In what counts for a double whammy, the Adani Group's entire A$3.5 billion ( ₹178 billion) debt-funded 'investment' in Australia is gravely at risk, the US-based Institute for Energy Economics and Financial Analysis (IEEFA) said on Monday only.
In a new report, it details how Adani's Abbot Point Coal Terminal has excessive financial leverage, negative shareholders equity and runs the risk of becoming a stranded asset if Adani's Carmichael mine does not get a $1 billion Australian subsidy.
The Abbot Point Coal Terminal is due for a $1.5 billion debt refinancing next year and a cumulative debt refinancing of $2.11 billion by 2020.
Currently, operating at just over 50 per cent capacity, the Abbot Point Coal Terminal needs the Carmichael mine to fill the gap created as its current take-or-pay contracts progressively expire.
"Securing this refinancing is going to be a real challenge, not the least because the port value has been tied to the success of the Carmichael coal mine proposal which is itself yet to secure funding and which the 'big four' Australian banks have refused to touch," an official statement quoting report co-author Tim Buckley said.

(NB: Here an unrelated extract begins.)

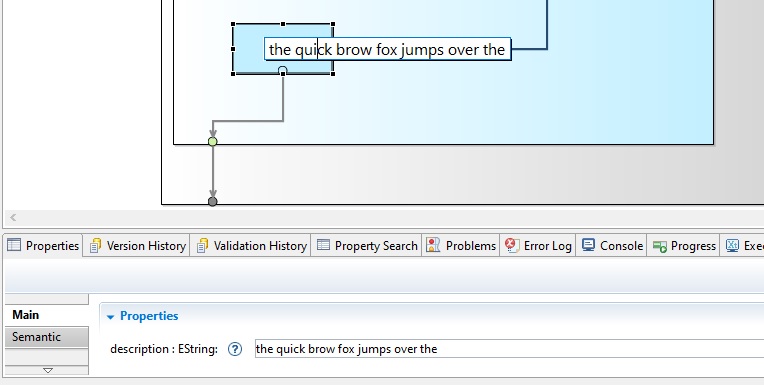Click the half-circle port on the selected box
The height and width of the screenshot is (385, 764).
coord(283,71)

Buckley's the IEEFA's Director of Energy Finance Studies, Australasia.
“The potential for a loss of up to $1.5bn on any decision to walk away from Carmichael mine and rail proposal, explains why the Adani Group has been so focused on securing Australian tax payers money and royalty holidays to subsidise his loss making ventures,’ he said.
“To the extent able to be analysed from Australian Securities and Investments Commission records, Adani's entire mine, rail and port operation in Australia looks to be 100 per cent debt financed and shareholders funds now tally an unprecedented, negative $458 million combined. The value at stake for the Adani Group's Carmichael mine proposal is far bigger than previously understood,” Buckley added.

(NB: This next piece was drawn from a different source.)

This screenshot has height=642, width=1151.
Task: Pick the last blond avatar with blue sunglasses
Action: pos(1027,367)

Whilst Adani continues to search for overseas project funding, the report, “House of Cards: The Escalating Financial Risk of Adani’s Abbot Point Coal Terminal”, the report traces events that make the Carmichael project an even greater financial risk.
The events include Adani's major proposed off-take coal customer, Adani Power Ltd's 4.6 GW power plant at Mundra in Gujarat, is financially distressed and its equity is for sale for just ₹1 but has no buyers so far.
India's thermal coal imports have continued the downward trend of the last two years and are down 13 per cent year-to-date in 2017 compared to the prior year.
And, in the light of new solar infrastructure projects delivering electricity at prices now 20 per cent below many Indian thermal power plant tariffs, financial analysts don't see any imported coal demand to justify more expensive seaborne supplies. Claiming that Adani companies are embroiled in ‘mafia type operation’ to illegally export coal in India and accused of several financial crimes, many residents have been writing critical comments on twitter using hashtag, #4corners. “If it is not corruption, its wilful ignorance,” wrote a social media user from twitter handle @pauldotm.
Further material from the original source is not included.